*Excerpt*:
# # # # #
2.2. Classification of Kernel Phenotype
Referring to M.G. Neuffer’s maize kernel mutant classification method and other related literature about gene mapping based on maize kernel mutant, the mutant phenotypes are divided into five classes [23,24,25]: smk (small kernel), sh (shrunken), mn (miniature seed slightly loose pericarp), dek (defective kernel), and emp (empty pericarp).
2.3. cDNA Library Preparation and Data Analysis
Bulked kernels without pericarps were grinded into fine powder in liquid nitrogen. 50~100 μL of powder were placed in 1.5 mL of RNase-free centrifuge tubes and extracted with 1 mL of TRIzol™ Reagent (Thermo Fisher Scientific, Eugene, OR, USA; catalog no. 15596018).
cDNA libraries were prepared with VAHTS mRNA-seq v2 Library Prep Kit for Illumina^®^ (cat. no. NR601; Vazyme Biotech Co., Ltd., Nanjing, Jiangsu, China) and sequenced by the Illumina X-ten platform. Then, the yielded raw reads were aligned to B73 reference (V4) using hisat2 with the default parameters. The alignment files were converted to BAM format and sorted with the help of Samtools. SNP calling was performed by analyzing the unique reads with Samtools and bcftools. High-confidence SNPs were selected by using the following criteria: (1) an SNP site covered at least five reads, (2) SNP was detected in both mutant and its corresponding wild type, (3) SNPs that presented in more than 10% of lines were discarded. Functional annotation of SNPs was performed using SnpEff (Switch Laboratory, VIB—University of Leuven, Leuven, Belgium).
# # # # #
*Extracted data*:
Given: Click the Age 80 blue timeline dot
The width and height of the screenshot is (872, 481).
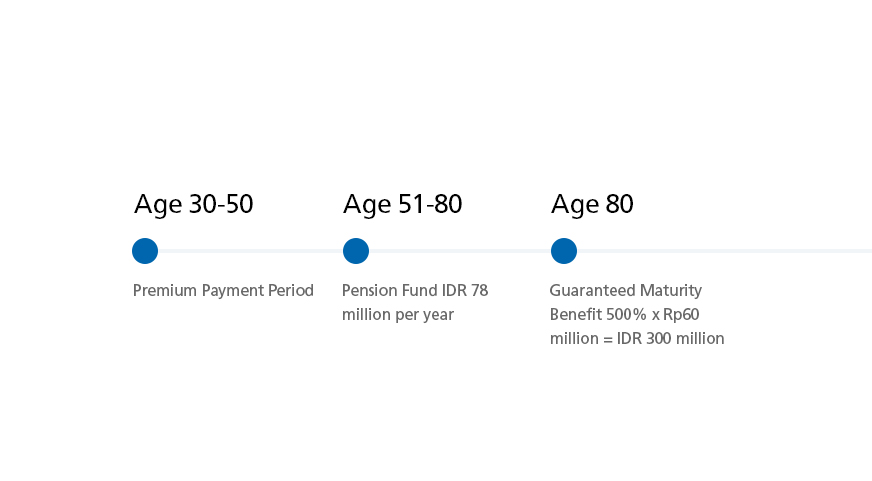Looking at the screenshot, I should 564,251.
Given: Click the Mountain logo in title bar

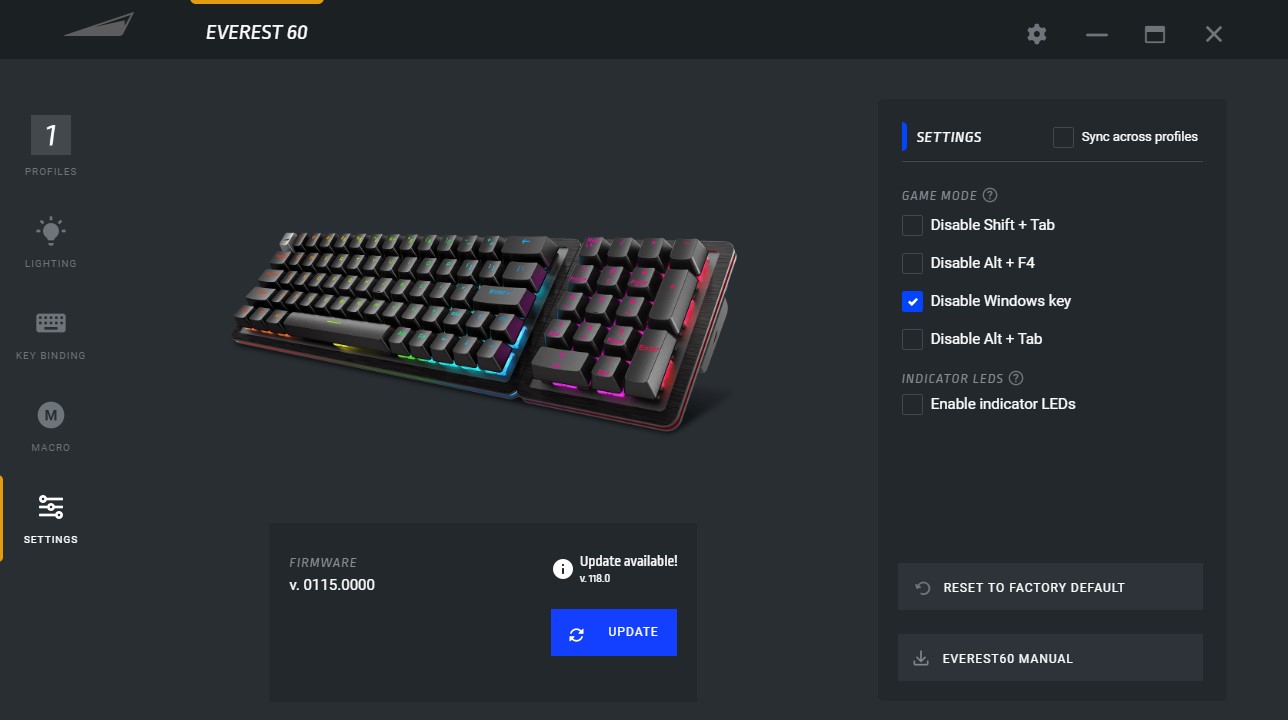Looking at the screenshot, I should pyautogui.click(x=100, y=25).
# # # # #
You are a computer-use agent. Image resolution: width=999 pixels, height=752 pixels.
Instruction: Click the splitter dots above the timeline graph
# # # # #
*Activity 1*:
Decide whether each statement agrees with the methods excerpt, answering yes or no and quoting the deciding words: (a) the mutant phenotypes fall into five classes; (b) the raw reads were aligned to the B73 reference using bowtie; (c) SNPs present in more than 10% of lines were retained.
*Activity 2*:
Summarize the methods excerpt in two sentences.
The items that come after the methods excerpt are separate material.

*Written reply 1*:
(a) Yes: "the mutant phenotypes are divided into five classes"
(b) No: "aligned to B73 reference (V4) using hisat2 with the default parameters"
(c) No: "SNPs that presented in more than 10% of lines were discarded"

*Written reply 2*:
Following M.G. Neuffer's method and related literature, maize kernel mutant phenotypes are grouped into five classes: smk, sh, mn, dek, and emp. RNA extracted from bulked kernels without pericarps with TRIzol was used to build cDNA libraries sequenced on the Illumina X-ten platform, and the reads were aligned to the B73 reference (V4) with hisat2 for SNP calling, filtering, and annotation with SnpEff.